Das Heer der Emigranten aus Kalabrien, Sizilien, Kampanien, der Basilikata und Apulien war auch aufgebrochen, um nicht länger dem Terror der Mafia-Clans ausgeliefert zu sein. Sie wollten den Demütigungen entfliehen, welche sie in ihren Heimatregionen durch die ’Ndrangheta erfahren hatten. Was viele von ihnen nicht ahnten, war, dass die Clans schon in den siebziger Jahren damit begonnen hatten, ihr wirtschaftliches Interesse auf den Norden Italiens zu richten, auf die wirtschaftlichen Paradiese, ideale und sichere Orte für Geldwäsche, Erpressung, Drogenhandel und Korruption. So war es den Mafien möglich, ihre blutigen Drogengelder zu waschen und in den legalen, boomenden Wirtschaftskreislauf Norditaliens einzuschleusen.

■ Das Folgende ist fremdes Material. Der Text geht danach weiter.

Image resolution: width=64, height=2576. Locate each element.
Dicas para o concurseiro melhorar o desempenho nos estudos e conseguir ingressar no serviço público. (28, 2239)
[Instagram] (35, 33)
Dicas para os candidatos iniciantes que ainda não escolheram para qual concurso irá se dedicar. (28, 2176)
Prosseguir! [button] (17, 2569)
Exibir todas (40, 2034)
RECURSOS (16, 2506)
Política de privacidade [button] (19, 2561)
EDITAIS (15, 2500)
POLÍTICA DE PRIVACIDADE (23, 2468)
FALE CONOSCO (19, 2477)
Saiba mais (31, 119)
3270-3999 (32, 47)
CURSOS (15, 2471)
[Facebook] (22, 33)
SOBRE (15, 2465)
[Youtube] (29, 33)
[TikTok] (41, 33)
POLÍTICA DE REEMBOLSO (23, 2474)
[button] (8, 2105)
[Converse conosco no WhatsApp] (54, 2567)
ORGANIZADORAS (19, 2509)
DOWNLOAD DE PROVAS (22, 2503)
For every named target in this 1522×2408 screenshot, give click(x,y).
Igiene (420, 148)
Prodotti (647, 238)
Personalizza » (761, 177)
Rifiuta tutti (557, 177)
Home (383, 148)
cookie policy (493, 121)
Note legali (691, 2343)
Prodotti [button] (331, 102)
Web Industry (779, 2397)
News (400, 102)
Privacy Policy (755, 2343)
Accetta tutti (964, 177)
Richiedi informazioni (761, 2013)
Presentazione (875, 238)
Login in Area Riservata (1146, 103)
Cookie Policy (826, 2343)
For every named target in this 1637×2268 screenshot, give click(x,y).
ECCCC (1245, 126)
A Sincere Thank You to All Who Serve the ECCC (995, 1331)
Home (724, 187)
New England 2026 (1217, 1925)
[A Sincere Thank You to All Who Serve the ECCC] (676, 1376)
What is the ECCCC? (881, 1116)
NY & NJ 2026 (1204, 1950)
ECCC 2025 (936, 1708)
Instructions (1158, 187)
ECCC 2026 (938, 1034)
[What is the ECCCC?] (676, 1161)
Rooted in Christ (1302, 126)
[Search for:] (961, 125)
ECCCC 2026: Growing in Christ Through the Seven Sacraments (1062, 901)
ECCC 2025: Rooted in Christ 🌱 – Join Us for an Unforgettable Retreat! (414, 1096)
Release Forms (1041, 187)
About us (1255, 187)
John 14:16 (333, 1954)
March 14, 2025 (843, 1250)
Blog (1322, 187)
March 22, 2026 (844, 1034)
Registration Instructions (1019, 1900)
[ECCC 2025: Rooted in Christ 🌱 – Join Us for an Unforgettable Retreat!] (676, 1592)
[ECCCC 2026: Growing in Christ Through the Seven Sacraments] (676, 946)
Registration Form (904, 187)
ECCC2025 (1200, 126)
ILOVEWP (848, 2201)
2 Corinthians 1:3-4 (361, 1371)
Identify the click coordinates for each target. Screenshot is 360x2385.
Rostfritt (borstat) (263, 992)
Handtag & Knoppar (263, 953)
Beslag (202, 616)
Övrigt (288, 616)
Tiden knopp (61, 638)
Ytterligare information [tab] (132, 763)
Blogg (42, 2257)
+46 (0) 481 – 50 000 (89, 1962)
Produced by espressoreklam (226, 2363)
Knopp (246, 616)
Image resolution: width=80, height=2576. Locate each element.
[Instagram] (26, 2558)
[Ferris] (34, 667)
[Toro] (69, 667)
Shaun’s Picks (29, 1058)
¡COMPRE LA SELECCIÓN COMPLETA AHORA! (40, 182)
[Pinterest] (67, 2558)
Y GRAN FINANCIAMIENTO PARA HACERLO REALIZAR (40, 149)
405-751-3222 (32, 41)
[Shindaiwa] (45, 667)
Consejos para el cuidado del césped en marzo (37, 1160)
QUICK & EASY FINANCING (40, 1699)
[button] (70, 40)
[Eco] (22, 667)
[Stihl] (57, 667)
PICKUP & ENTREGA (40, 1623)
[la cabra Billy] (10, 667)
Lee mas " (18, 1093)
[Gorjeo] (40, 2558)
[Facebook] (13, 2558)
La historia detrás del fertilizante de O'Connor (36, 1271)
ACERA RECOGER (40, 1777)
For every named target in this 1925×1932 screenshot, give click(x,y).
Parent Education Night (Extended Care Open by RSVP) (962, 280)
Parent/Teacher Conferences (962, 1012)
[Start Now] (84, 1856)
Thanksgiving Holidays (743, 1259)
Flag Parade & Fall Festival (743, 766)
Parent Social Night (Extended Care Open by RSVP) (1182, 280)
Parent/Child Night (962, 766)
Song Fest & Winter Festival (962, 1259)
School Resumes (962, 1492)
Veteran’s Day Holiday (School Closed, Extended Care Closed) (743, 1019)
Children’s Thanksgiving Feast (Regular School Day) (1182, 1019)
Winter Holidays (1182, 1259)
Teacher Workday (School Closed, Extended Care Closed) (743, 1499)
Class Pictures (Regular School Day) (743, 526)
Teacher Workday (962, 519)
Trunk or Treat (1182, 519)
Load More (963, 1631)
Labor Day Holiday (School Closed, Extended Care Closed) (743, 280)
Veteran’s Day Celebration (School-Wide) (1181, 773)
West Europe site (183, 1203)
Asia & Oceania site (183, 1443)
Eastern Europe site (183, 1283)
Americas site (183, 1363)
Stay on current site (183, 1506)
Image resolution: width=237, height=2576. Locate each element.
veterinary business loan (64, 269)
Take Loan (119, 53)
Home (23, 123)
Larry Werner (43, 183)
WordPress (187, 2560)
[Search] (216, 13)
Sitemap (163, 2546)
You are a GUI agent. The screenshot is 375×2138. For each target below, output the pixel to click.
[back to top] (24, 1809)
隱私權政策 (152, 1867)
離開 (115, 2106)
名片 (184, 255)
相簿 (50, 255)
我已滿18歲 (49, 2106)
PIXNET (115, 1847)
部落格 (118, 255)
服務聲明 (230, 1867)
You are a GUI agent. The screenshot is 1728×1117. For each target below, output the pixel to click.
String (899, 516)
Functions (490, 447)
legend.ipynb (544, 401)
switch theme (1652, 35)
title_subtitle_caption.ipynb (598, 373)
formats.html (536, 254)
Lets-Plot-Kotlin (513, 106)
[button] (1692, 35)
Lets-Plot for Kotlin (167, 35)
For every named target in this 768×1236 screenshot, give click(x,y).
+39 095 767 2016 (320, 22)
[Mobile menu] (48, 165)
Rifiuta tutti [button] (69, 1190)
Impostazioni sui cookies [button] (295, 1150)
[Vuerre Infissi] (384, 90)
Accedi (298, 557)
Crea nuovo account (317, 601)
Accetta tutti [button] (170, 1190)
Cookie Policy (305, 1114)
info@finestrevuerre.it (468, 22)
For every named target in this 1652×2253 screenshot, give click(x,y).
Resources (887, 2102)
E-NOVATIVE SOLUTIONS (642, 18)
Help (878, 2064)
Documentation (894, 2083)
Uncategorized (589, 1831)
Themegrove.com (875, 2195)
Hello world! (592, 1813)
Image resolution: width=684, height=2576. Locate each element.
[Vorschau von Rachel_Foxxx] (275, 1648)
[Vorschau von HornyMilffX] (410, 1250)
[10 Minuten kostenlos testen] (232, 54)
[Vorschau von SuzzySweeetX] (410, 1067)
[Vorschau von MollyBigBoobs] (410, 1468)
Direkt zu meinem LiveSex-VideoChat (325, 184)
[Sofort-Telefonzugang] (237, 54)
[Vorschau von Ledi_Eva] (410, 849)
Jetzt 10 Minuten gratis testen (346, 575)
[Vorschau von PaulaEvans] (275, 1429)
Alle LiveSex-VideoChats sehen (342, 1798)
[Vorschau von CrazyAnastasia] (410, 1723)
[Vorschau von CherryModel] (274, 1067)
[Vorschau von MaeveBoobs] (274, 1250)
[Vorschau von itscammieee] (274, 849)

Die Bosse sind sehr anpassungsfähige Potentaten, denen an Unauffälligkeit um jeden Preis gelegen ist, um ihren legalen und illegalen Machenschaften in Ruhe nachgehen zu können. Ihr Geheimnis: sie setzten zwischen der legalen und der illegalen Wirtschaft eine Osmose in Gang. Heute sind beide fast schon untrennbar miteinander verbunden, ein Gutteil des famosen Wirtschaftswachstums geht auf diesen Mechanismus zurück.